Foreword to the Photos of Luca Gőbölyös
Foreword to the Photos of Luca Gőbölyös
Gőbölyös’ photos may be doubly irritating – at least in the context of the Hungarian art scene. She shows homosexuals and transvestites with her camera, but not with the kind of paternalist and patronizing attitude that a society established upon „healthy” and „normal” values usually resorts to when handling deviation, illness, and abnormality. She also avoids the scientific detachment of sociographic photography which, after studying closely the „blemishes”, the „warts” on the face of society with a magnifying lens, establishes a diagnosis; nor does her method follow the implacable outsider’s stance of photographic reportage and, luckily, even less its often sentimental compassion or its helpless attraction to the bizarre, the grotesque, and the exotic.

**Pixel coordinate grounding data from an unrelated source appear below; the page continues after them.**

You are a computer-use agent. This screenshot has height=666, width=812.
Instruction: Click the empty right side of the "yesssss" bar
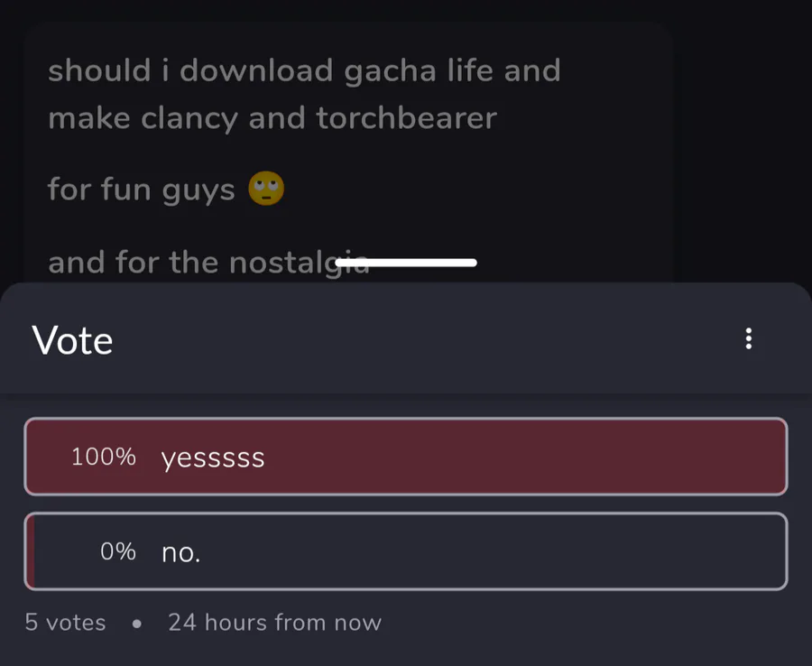(632, 457)

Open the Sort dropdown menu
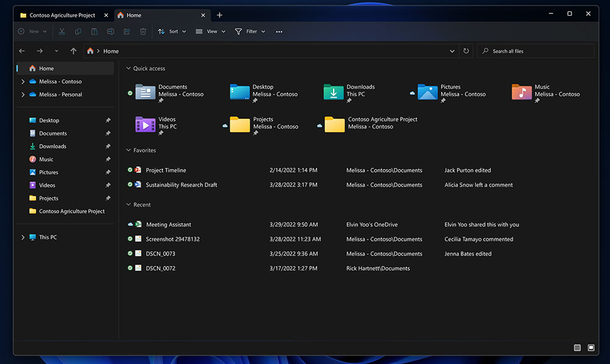tap(171, 31)
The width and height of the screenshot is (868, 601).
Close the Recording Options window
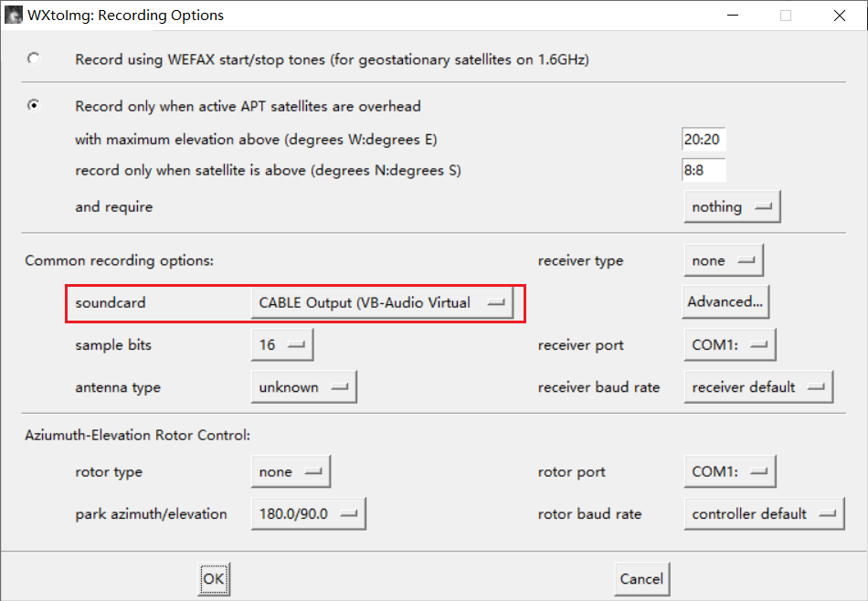839,16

Gőbölyös looks into another culture, a subculture based upon sexual difference with the kind of openness and genuine naturalness that prevents her from supposing a hierarchical relation between cultures and which mentality – the world is tolerance – is the main source of energy especially for the current multiculturalism of the United States. Gőbölyös accepts difference for what it is, she does not try to apply clichés alien to it, nor crushing binds, or benevolently covering, concealing poses and masks, which prevents her photo subjects from having to play roles in order to offer us some kind of appealing, acceptable performance. They open up for her and allow her to examine the various layers of their cultural difference, their system of gestures and symbols, their own interpretation of reality; they allow her to get close to the secret of difference and strangeness. This is exactly what feeds the irritation, the avowed or concealed aversion of the art scene which has no training in an open, accepting disposition towards the other as an equal, and which only has deeply ingrained traditions in exclusion, stigmatization, and hate.
Gőbölyös’ photos may also cause irritation with their appearance – at least in Hungarian art life. They do not respect status quo, the fixed borderlines between genres, nor the all-encompassing, regulating efforts of normative esthetics with its unrelenting faith in the sanctity of formal purity. She invades the photo by painting and manipulating it, according to the differing quality of her relation to this subculture from the habitual, the general attitude. Since her vision is not based on distancing, division, and delimitation, the photo itself need not be regarded as the terrain of objective reality, as the irrefutable proof of one sole truth, and thus as something necessarily sterile. Instead of concealing them, she stresses, strengthens, and underlines the characteristic features of this culture, refusing to leave any gaps for the expansive drives of a monolithic culture which strives for dominancy and believes in the delusion of cultural superiority. She leads us gradually, with small steps on our infernal journey leading us into the limbo of our fear and aversion of strangeness. She tactfully and compassionately confronts us with our own stereotypes, prejudices, and the tendency to absolutize our self-image. Only when we have left all this behind does she cautiously and protectively allow us to look into a volatile and fragile culture bearing the traces of marginality, and stepping out from behind simplified clichés she presents a world which is just as multicolored and complex as that other one which repudiated it. Meanwhile, these splendid, technically perfect, now lyrical, now brutal but certainly powerful photos gradually introduce values into our stagnating, fossilized conception of art which have been the active constituents and shapers of the interpretation of reality of western civilization at the end of the millennium, when that civilization has long ago stepped beyond this moment of change in perspective and attitude.
The process of development in Hungarian art life can obviously only be energized by an attitude which does not find difference irritating and which does not regard its own ossified artistic categories as exclusively valid. Gőbölyös’ excellent photos will undoubtedly contribute to the preparation of this change in perspective.
Edit András
Published: [catalogue]. Institut Français, Budapest, 1996.